Say you want to download everything in a certian directory that’s shown via HTTP (like nginx directory listing). wget can help you get the job done.

For example, let’s say you have http://somehost/ISO/, and in that directory are subdirectories for linux, bsd, and windows.

  - /linux
  - /bsd
  - /windows
  - index.html

And let’s say that inside linux are several Linux distribution ISOs, same with bsd and windows contains ISOs for multiple versions of Windows.

Using wget, we can tell the computer to download everything under each subdirectory and preserve the same directory organization.

$ wget -np -m --reject html,tmp "http://somehost/ISO"

This command will recursively enter each directory (/linux /bsd /windows) and download every file there UNLESS that file ends in .tmp or .html.

-np tells wget “no parent”. This means wget will stick ONLY to the /ISO directory in this case. Otherwise, it would recurse up to the root directory (/) and download all subdirectories and their contents along with /ISO. We don’t want that here, just the stuff under /ISO so we tell wget, “no parent (directory)”.

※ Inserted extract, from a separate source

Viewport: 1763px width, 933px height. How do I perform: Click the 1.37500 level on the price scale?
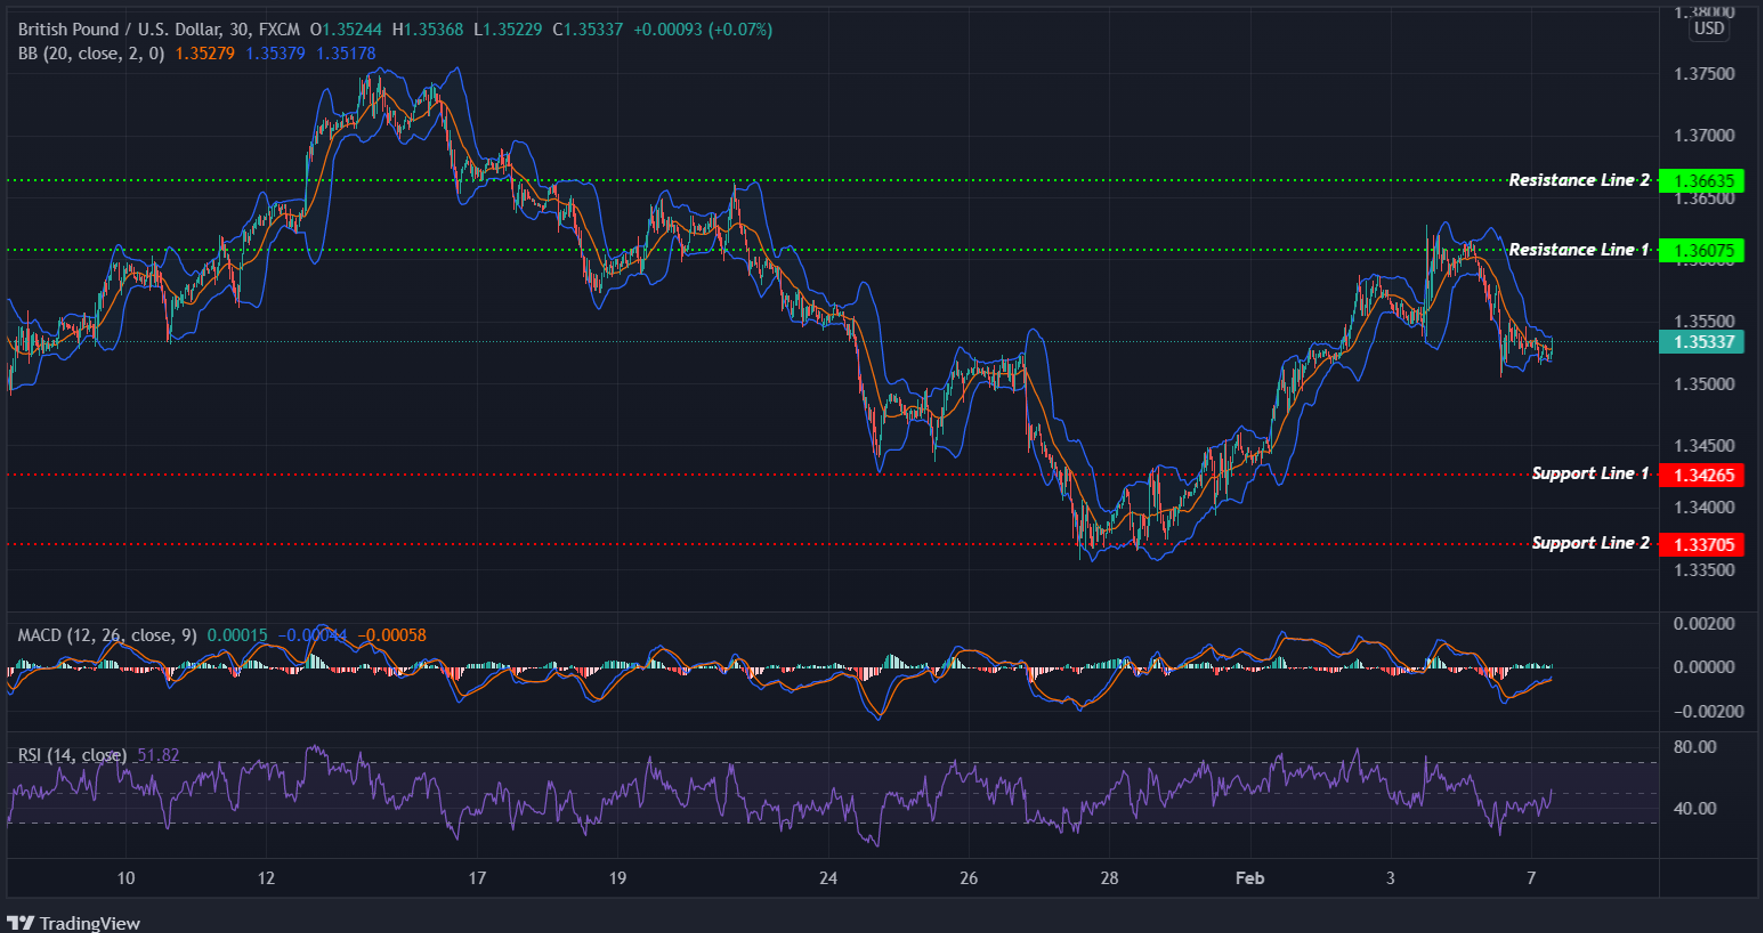[x=1706, y=72]
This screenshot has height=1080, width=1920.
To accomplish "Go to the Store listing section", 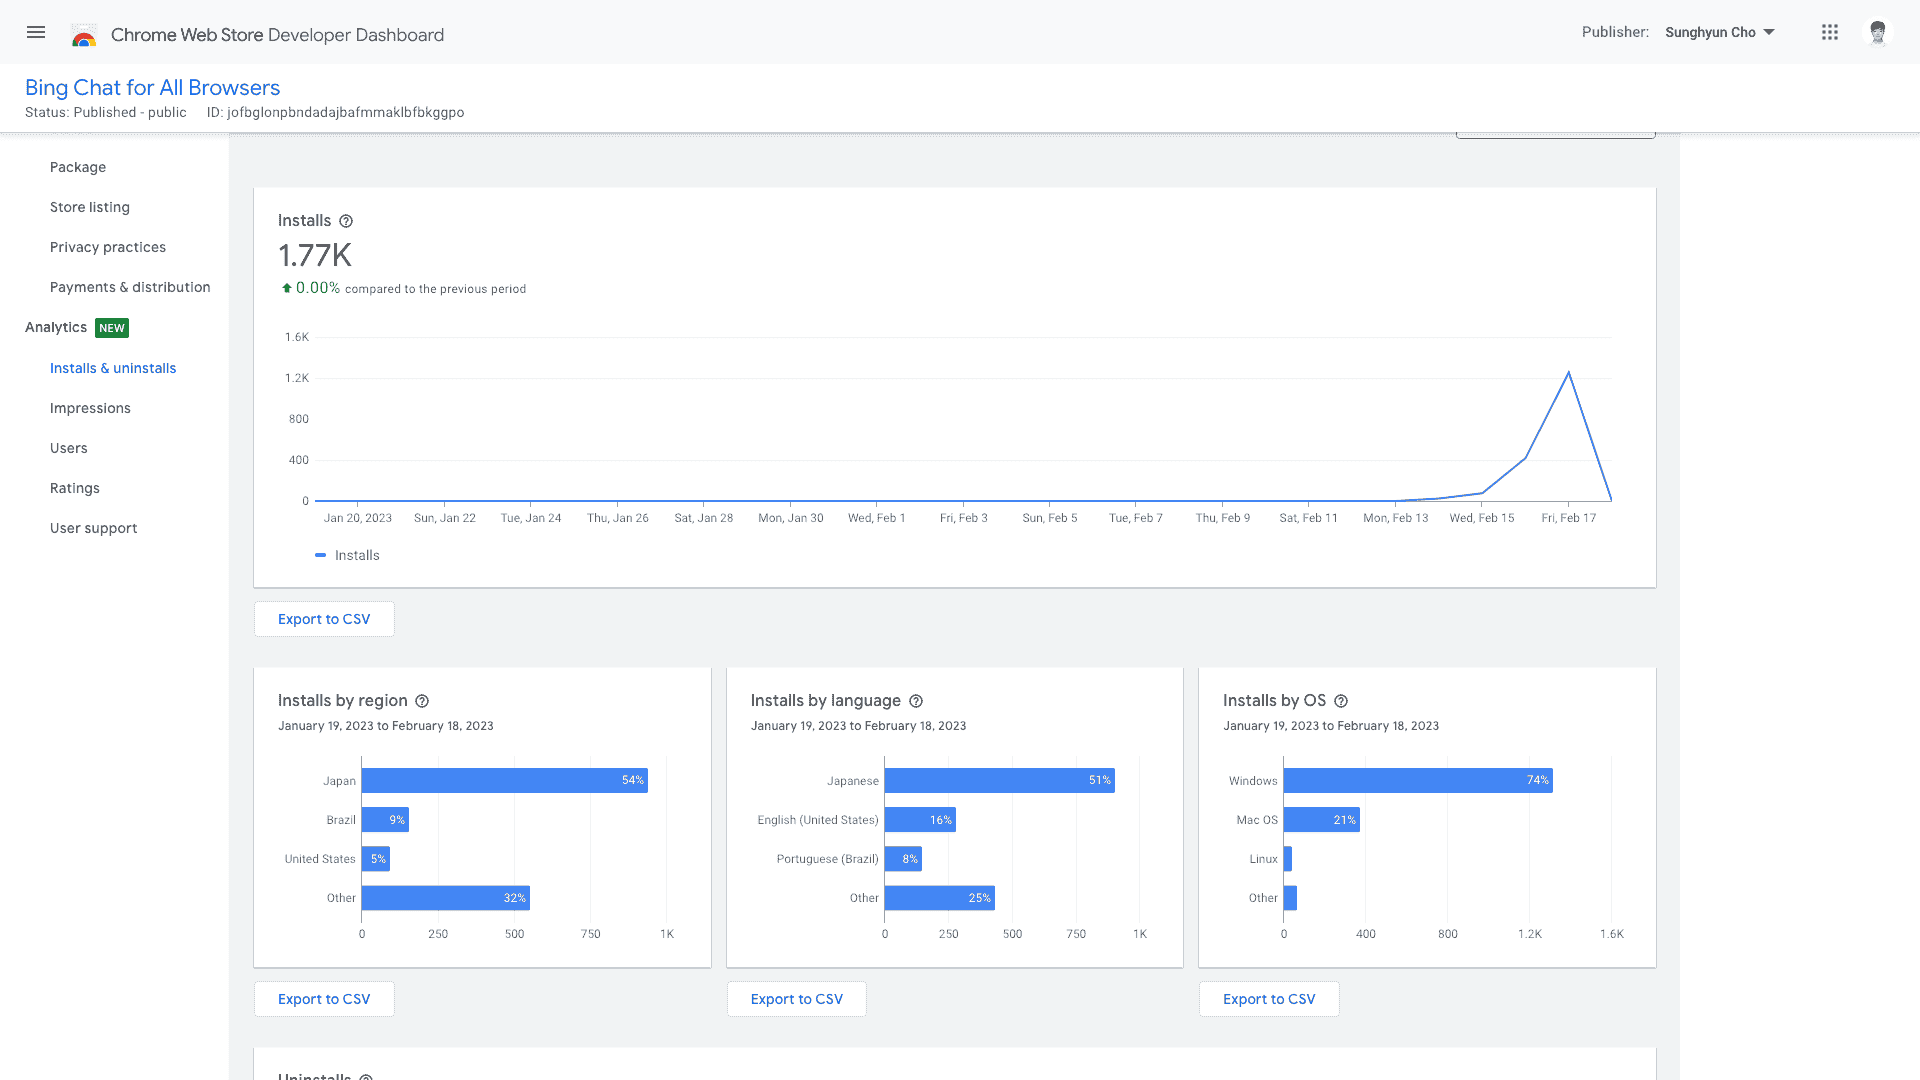I will (x=90, y=207).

-m is the “mirror” argument, telling wget to copy the file and directory structure, file names, recursive directories under the URL we give it later. This is what allows for downloading all the files and maintaining the organization structure that’s reflected on the server.

–reject html,tmp tells wget, “hey if you see a file ending in .tmp or .html, ignore it and don’t bother writing it to the disk.”

And finally, the last argument is the location to start downloading/mirroring from.